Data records
▶
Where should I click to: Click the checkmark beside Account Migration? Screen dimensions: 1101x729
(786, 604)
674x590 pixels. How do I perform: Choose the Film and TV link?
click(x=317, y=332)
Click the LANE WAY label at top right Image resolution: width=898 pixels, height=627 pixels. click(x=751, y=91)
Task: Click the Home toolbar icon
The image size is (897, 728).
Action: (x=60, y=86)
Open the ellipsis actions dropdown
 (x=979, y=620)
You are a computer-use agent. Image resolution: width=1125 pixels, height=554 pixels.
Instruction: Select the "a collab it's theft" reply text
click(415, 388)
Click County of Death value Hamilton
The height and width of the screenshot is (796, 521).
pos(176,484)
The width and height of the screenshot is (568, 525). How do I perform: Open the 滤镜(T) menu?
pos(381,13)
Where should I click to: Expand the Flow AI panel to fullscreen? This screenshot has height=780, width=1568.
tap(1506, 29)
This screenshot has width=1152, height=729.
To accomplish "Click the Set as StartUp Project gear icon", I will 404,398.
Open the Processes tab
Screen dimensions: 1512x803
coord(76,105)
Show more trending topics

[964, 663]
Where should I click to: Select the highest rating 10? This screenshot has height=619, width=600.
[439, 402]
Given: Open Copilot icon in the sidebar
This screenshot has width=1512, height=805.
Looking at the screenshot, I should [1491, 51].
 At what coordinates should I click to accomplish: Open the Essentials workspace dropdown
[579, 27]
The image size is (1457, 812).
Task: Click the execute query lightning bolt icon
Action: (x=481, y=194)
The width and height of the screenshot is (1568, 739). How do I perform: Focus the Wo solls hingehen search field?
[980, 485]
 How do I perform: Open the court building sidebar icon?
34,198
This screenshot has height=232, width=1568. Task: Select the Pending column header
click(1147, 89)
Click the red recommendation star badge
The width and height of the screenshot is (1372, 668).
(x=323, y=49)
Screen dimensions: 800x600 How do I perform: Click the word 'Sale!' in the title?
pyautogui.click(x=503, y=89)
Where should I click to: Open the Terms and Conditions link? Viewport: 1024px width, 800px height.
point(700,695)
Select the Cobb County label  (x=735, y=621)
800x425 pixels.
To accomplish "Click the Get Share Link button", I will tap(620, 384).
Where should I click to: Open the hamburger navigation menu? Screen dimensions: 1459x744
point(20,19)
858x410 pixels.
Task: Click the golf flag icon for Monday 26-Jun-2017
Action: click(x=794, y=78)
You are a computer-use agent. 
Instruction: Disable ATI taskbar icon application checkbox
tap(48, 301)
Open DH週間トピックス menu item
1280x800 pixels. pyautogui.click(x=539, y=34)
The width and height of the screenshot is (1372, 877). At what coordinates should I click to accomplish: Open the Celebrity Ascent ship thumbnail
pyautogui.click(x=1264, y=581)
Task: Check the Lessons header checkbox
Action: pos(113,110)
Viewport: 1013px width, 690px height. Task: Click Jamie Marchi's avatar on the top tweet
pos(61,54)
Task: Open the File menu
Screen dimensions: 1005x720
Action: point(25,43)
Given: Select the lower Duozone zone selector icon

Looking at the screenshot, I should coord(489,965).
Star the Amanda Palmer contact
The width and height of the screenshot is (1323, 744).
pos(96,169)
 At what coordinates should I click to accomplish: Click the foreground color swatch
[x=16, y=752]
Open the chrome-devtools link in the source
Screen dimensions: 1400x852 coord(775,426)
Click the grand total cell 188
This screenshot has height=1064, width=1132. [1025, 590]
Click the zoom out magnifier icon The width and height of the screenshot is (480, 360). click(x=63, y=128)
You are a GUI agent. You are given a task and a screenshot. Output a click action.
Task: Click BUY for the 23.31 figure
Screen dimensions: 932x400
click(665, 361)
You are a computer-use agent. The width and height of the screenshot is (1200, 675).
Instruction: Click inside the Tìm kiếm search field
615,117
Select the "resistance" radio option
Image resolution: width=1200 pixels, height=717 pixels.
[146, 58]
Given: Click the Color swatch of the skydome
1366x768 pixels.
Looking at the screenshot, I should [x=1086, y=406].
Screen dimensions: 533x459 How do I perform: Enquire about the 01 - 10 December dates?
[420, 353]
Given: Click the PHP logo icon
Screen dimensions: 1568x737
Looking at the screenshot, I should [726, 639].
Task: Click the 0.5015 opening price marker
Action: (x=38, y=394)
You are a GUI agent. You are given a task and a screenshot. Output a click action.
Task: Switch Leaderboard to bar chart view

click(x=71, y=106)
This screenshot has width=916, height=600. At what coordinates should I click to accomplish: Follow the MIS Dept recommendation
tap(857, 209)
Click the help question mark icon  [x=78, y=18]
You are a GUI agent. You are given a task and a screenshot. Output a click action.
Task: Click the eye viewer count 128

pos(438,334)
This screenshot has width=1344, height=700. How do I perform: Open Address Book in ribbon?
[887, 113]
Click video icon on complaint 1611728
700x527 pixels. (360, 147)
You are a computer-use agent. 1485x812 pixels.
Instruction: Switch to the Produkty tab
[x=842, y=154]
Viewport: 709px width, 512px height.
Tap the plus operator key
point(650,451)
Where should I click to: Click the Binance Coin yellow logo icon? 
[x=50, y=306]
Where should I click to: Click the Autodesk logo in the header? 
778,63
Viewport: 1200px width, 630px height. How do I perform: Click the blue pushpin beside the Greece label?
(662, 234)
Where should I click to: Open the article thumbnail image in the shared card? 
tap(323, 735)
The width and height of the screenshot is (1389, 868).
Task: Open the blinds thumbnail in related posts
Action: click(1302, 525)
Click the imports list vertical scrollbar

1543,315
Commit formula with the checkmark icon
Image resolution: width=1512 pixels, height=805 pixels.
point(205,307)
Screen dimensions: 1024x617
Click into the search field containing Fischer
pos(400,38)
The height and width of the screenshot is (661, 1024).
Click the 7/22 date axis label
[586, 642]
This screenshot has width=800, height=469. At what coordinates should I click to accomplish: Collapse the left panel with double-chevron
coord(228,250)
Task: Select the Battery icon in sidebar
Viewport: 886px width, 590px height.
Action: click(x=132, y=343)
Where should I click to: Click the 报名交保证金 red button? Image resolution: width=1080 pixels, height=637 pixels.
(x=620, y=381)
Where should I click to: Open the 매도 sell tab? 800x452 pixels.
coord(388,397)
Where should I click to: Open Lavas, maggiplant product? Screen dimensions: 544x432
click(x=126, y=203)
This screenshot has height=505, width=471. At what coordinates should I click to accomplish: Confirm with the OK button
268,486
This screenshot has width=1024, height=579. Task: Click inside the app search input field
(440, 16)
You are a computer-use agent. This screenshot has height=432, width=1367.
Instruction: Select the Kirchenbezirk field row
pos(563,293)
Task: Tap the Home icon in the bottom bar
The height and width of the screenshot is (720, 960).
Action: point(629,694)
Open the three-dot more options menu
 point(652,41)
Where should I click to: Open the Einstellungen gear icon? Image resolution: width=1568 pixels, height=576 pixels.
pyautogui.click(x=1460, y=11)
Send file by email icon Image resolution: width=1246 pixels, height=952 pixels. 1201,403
◀
**What you are asked to do**
Exactly the lines running from the top of the records to the line that contains "This screenshot has width=1152, height=729.", inclusive, must be set down, and nothing more.

**Completed exercise**
Where should I click to: Click the checkmark beside Account Migration? Screen dimensions: 1101x729
(786, 604)
674x590 pixels. How do I perform: Choose the Film and TV link?
click(x=317, y=332)
Click the LANE WAY label at top right Image resolution: width=898 pixels, height=627 pixels. click(x=751, y=91)
Task: Click the Home toolbar icon
The image size is (897, 728).
Action: (x=60, y=86)
Open the ellipsis actions dropdown
 (x=979, y=620)
You are a computer-use agent. Image resolution: width=1125 pixels, height=554 pixels.
Instruction: Select the "a collab it's theft" reply text
click(415, 388)
Click County of Death value Hamilton
The height and width of the screenshot is (796, 521).
pos(176,484)
The width and height of the screenshot is (568, 525). How do I perform: Open the 滤镜(T) menu?
pos(381,13)
Where should I click to: Expand the Flow AI panel to fullscreen? This screenshot has height=780, width=1568.
tap(1506, 29)
This screenshot has width=1152, height=729.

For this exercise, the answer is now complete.